Nor does such activity substantially affect interstate commerce. Although Bianchi
purchased a plane ticket to reach the situs of his crimes, section 2423(c) does not
contemplate that the travel to get abroad be connected in any way to the subsequent
illegal act. When a statute’s jurisdictional element “is only tenuously related to the
ultimate activity regulated,” there can be no assurance that the regulated activity affects
interstate commerce. See United States v. Rodia,
194 F.3d 465, 472-73 (3d Cir. 1999)
(finding a statute’s jurisdictional element that required materials, such as film or cameras,
to have previously moved in interstate commerce to be “almost useless” in determining
whether the ultimate activity regulated – possession of child pornography – substantially
affected interstate commerce).
Section 2423(b) of the PROTECT Act criminalizes foreign travel with the intent to
engage in the prohibited activity. However, when Congress added section 2423(c), it
eliminated the intent element so that “the government would only have to prove that the
defendant engaged in illicit sexual conduct with a minor while in a foreign country.”
3
H.R. Rep. No. 108-66 at 51 (2003). Section 2423(c) contains no intent requirement for
the travel, nor does it provide that the “travels in foreign commerce” element coincide,
precede, follow, or be within any specified time of the “illicit sexual conduct” element of
the offense.
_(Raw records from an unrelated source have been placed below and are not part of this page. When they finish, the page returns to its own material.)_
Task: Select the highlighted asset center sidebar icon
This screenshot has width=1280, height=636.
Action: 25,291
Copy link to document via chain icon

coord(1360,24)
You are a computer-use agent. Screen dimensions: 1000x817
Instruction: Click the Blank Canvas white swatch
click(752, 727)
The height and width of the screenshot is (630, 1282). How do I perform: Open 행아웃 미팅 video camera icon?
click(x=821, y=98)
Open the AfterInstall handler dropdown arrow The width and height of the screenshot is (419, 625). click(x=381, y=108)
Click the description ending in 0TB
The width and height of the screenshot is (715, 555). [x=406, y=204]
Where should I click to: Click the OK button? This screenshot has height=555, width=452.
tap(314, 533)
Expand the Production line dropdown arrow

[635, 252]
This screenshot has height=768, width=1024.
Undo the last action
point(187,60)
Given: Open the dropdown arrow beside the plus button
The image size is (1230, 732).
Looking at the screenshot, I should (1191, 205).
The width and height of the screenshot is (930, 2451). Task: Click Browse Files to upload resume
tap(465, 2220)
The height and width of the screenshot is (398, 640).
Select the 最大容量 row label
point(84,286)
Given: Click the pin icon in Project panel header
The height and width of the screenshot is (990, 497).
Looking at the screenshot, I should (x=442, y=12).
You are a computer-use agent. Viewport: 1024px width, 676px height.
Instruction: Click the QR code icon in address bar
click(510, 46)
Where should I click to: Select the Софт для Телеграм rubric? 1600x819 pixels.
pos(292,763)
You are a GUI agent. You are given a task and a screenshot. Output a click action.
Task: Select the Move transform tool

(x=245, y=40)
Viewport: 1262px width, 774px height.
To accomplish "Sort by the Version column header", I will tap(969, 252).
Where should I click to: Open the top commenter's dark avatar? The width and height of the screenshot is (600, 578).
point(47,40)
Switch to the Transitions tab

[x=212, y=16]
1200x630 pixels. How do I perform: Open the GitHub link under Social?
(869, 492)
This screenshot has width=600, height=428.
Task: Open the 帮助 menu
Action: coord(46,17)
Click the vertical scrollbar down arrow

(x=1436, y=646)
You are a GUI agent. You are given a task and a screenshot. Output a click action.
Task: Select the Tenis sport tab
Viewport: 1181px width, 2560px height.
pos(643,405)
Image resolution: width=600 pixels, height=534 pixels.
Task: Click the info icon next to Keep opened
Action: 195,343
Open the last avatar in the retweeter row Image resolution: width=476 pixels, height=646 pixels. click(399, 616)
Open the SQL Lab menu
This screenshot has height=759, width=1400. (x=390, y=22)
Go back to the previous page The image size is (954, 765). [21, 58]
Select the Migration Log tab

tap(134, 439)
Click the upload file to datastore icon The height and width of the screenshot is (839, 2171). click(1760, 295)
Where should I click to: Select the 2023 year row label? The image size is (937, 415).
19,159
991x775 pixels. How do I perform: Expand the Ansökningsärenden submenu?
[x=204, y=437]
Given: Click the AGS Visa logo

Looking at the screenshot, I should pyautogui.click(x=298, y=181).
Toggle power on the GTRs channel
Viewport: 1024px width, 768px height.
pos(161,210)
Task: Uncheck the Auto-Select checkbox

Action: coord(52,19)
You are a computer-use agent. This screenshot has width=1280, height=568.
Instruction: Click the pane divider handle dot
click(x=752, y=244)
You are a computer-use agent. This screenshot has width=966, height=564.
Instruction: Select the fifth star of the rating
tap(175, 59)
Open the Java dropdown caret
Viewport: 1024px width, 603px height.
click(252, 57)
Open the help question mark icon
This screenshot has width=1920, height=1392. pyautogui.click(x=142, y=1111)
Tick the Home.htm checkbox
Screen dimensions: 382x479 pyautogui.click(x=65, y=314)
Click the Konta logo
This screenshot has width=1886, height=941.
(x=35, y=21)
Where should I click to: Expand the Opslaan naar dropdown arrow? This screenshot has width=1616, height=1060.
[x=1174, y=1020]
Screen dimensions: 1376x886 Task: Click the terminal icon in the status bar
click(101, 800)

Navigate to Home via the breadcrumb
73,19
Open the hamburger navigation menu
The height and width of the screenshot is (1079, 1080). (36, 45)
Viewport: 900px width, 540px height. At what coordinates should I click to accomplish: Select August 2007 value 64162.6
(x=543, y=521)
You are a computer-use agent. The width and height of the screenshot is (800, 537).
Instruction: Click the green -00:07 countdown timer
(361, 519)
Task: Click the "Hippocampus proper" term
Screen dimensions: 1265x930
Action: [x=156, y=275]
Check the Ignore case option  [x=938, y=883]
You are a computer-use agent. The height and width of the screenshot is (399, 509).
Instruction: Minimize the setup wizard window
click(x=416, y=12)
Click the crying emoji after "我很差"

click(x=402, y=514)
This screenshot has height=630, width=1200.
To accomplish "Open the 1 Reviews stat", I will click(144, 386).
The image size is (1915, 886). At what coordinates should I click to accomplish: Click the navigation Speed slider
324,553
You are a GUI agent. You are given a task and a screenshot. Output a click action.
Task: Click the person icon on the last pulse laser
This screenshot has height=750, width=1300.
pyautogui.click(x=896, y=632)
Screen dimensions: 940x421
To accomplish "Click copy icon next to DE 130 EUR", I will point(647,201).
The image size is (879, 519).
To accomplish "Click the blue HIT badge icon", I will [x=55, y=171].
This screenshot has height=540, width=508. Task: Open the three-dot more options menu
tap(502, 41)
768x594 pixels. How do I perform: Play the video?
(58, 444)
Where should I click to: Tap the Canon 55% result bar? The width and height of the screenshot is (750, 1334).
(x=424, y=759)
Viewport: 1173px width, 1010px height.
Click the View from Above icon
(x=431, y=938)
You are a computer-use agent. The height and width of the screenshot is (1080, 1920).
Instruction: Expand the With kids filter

Because Congress severed any jurisdictional tie to the prohibited activity, it
is untenable to use the travel element of section 2423(c) to shoehorn a subsequent,
unconnected crime into the category of activities that substantially affect foreign
commerce.
If, in this case, the jury based its verdict on the sole fact that Bianchi engaged in
illicit sex on foreign soil, which the court’s instructions permitted it to do, Bianchi would
stand convicted of a crime that Congress has no authority to regulate. Vesting Congress
with such a general international police power would violate both Bianchi’s constitutional
rights and the limited nature of our federal government. I would vacate Bianchi’s
convictions on Counts 3, 5, and 10 and remand this case to the District Court for
resentencing.
For the reasons stated above, I respectfully concur in part and dissent in part.